• Saved entries:
— START —
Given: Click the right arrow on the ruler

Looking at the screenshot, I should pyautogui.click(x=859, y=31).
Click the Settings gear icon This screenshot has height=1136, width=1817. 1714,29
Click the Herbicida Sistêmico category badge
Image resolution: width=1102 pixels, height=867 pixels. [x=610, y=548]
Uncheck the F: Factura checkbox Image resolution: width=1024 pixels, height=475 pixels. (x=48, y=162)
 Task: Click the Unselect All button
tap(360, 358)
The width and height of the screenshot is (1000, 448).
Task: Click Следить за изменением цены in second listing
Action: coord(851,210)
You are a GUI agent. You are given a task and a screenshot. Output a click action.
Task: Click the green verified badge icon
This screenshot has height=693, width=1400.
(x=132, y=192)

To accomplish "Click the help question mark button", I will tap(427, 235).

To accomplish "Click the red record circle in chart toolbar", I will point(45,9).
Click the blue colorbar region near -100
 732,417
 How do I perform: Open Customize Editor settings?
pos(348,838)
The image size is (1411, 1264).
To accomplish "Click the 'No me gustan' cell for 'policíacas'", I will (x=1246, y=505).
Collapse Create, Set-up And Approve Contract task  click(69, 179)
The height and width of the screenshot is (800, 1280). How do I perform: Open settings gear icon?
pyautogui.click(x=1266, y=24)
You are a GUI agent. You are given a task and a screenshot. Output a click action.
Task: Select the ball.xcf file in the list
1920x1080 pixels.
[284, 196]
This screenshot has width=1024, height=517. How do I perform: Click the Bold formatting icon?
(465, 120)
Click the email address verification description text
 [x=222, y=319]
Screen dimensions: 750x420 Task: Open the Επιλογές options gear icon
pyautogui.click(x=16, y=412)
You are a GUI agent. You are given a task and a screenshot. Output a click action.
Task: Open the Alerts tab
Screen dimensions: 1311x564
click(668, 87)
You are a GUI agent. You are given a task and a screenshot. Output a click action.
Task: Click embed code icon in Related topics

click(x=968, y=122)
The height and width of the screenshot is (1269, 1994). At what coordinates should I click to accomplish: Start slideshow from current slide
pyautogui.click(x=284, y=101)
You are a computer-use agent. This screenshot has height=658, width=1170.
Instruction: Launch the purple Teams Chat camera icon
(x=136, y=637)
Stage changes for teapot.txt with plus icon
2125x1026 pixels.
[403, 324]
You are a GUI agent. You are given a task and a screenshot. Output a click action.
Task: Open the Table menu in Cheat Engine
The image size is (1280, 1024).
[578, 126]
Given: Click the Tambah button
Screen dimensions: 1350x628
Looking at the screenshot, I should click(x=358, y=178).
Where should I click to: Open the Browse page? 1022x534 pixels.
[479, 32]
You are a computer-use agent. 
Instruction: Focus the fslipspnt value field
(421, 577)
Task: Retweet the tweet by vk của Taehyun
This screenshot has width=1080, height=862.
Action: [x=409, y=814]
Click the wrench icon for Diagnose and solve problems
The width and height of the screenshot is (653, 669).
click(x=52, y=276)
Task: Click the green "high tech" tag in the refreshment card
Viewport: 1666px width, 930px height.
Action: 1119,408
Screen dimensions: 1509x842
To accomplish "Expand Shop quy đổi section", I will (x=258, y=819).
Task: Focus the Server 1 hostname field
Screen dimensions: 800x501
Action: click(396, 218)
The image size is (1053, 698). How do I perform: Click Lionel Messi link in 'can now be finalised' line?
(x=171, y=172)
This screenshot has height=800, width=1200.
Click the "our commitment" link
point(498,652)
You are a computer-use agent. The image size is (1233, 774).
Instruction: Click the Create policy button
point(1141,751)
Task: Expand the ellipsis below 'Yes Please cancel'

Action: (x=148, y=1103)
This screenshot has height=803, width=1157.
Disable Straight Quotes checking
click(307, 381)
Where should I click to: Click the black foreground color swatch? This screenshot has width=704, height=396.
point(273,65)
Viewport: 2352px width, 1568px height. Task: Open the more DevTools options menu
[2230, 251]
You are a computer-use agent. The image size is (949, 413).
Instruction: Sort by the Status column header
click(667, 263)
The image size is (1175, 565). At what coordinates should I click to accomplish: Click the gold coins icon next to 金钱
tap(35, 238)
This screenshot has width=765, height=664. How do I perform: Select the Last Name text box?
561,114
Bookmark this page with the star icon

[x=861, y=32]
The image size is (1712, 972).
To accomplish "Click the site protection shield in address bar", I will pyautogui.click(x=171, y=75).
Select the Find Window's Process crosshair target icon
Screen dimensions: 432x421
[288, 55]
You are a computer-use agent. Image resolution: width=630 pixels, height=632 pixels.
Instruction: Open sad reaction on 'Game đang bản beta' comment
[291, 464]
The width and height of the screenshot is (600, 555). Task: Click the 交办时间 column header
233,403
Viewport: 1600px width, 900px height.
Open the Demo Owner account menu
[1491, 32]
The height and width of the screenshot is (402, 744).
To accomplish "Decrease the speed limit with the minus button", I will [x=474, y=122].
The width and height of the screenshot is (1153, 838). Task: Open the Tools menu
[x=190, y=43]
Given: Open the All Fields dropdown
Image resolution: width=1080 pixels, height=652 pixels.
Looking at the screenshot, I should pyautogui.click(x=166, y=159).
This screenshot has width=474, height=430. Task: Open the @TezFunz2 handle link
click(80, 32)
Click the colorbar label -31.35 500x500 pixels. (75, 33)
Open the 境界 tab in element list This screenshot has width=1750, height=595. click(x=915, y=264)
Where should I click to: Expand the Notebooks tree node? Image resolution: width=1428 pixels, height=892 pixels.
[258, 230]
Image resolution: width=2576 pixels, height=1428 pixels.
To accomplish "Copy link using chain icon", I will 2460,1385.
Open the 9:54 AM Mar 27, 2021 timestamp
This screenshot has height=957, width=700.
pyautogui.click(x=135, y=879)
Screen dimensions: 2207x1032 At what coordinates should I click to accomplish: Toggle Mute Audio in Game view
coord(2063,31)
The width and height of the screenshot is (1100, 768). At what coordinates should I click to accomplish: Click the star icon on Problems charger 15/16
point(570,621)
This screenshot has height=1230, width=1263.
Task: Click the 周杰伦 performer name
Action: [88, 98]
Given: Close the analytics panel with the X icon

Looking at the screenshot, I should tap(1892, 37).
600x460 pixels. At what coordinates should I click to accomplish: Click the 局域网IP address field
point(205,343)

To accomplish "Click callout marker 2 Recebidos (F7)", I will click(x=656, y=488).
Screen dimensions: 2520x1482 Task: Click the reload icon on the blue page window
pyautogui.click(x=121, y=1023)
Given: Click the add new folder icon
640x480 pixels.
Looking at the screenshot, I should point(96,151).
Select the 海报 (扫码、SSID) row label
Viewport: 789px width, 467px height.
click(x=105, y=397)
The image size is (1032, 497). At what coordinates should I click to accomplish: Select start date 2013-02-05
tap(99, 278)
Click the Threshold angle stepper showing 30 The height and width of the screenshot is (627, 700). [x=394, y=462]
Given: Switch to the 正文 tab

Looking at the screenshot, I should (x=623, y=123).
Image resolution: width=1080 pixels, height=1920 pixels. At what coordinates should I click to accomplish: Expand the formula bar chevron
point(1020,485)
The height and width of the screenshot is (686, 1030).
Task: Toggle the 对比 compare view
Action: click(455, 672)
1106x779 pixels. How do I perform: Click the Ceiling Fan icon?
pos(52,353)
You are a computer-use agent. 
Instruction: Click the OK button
— END —
Pull out every line above that contains the word "options" and copy each one in full.

• Exercise answer:
Screen dimensions: 750x420 Task: Open the Επιλογές options gear icon
Viewport: 2352px width, 1568px height. Task: Open the more DevTools options menu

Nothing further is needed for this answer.